Marketing Matters
With a material volume of CDs maturing at the turn of the year bank marketers must be ready to react to customer-level flight risks. Individual offers and treatments must be considered a core element of retention strategies.
According to Curinos research as much as 7% of the industry’s retail deposits are in CDs that are due to mature in the fourth quarter of this year and first quarter of next, putting banks and their marketers on high alert. Further complicating matters is the fact that the vast majority of these are first in cycle maturities with unknown renewal behavior. Nobody knows for sure when interest rates will stabilize – although we may begin to see rates moderate late in the year. In that context, being long in CDs will further compress margins in an already tight market.
Marketing will be key to retaining deposits, but broad-based efforts will be counterproductive: Banks that rely on repricing their entire book of existing deposits and broad-based or mass retention campaigns encounter low retention rates at significant production costs. Instead, sending tailored renewal offers based on the propensity to auto-renew and price sensitivity is likely the most cost-effective, risk-intelligent means of retaining CD deposits.

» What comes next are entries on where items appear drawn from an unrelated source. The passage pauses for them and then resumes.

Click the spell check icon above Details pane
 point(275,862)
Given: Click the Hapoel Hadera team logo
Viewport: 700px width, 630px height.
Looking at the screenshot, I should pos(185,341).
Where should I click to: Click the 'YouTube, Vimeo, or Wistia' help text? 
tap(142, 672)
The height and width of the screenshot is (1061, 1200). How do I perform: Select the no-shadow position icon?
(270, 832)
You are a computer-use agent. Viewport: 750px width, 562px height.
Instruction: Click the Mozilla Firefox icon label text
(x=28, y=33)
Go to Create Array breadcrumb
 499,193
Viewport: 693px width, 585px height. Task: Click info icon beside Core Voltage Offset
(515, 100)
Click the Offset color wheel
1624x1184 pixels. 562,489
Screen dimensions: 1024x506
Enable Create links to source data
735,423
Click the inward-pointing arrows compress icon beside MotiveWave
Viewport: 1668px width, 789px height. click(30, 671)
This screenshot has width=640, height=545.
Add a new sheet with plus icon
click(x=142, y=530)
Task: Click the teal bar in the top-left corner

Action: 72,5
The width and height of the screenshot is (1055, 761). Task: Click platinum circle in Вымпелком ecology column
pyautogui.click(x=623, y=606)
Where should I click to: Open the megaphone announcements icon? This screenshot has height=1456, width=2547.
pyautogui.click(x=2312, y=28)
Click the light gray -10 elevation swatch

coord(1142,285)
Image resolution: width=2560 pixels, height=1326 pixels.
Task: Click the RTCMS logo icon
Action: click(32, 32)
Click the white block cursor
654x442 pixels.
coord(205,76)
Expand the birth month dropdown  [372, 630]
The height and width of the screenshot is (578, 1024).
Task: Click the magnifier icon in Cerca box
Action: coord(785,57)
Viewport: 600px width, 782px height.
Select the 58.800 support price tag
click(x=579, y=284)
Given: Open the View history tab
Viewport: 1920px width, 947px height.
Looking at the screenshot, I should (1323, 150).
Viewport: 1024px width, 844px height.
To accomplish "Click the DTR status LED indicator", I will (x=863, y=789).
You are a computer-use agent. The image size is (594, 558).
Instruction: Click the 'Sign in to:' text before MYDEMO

As we move into a more actively changing rate environment and CDs come to term holders are likely to be attracted by headline rates and regular changes in their financial profile.
Price elasticity and propensity to renew are critical factors in identifying risks, and some topline direction can be established. Overall, more depositors are getting used to the idea of shopping around: Elasticity and opportunity can be realized in basic profile groupings, for instance research has found that 75% of millennials find it very important to shop around for the best interest rates compared to 46% of baby boomers, and while less than 10% of Gen X and Millennial households hold CDs, the latter group has been identified as the target for increased deposit, loan and transaction business potential. However, these pictures are changing and fragmenting: Long-term low rates made shopping around an activity only for those most rate sensitive, but the curve is expected to change and increased levels of rate sensitivity is expected across the market.
For Glenn Pingul, Vice President of AI Marketing & Personalization at Amplero bank marketers need to look at risk management like other departments across the organization, by being able to identify pockets of risk at any given time and executing on the best possible reaction. That’s far from a batch and blast approach.
“To manage deposit retention – particularly in a volatile environment – you need to engage with customers, individually, based on their profile or propensity to stay or leave as term comes up and personalize communications based on likelihood of leaving,” he says. “You can target rates and be very surgical about who the customers are that are risk of flight versus who isn’t and then take appropriate action.”
The traditional response to interest-bearing product expiration concerns is posting a rate on the door of the branch, but it’s a strategy that banks have come to realize is entirely uneconomical: by the time the institution has overhauled the entire rate offering and repriced the existing customer base it has left value on the table. Indeed Curinos research suggests a marginal increase in marketing spend and reduction in traditionally high interest expense can yield profitability. And cost is a major factor here, with just 1.7% of consumer marketing spend allocated to CDs in 2022, according to Marketing Analyzer data.
Target with precision
With boundaries applied Amplero Personalization Optimizer users can establish a predefined outcome to optimize against, be that CD renewal or upsell – with the ultimate goal of increased CLV. Producing a picture of each customer based on characteristics including profile data, product portfolio, behavioral data, propensity modelling and liquid deposit scores Amplero will pull together the best combination of characteristics then test and iteratively learn the right treatments from the marketer’s messaging library.
The challenge for marketers is to identify the expected behaviors of customers holding CDs closing in on expiration and engage with them with them appropriately to produce the best possible outcome – that is renewal. By identifying rate-seeking and flight risk CD customers banks can minimize the need to reprice rates across the board, instead selling strategically.
High value deposits have become all the more difficult to come by, and those sitting in interest-bearing accounts are a particularly unique commodity. Marketing resources must be deployed effectively and with precision.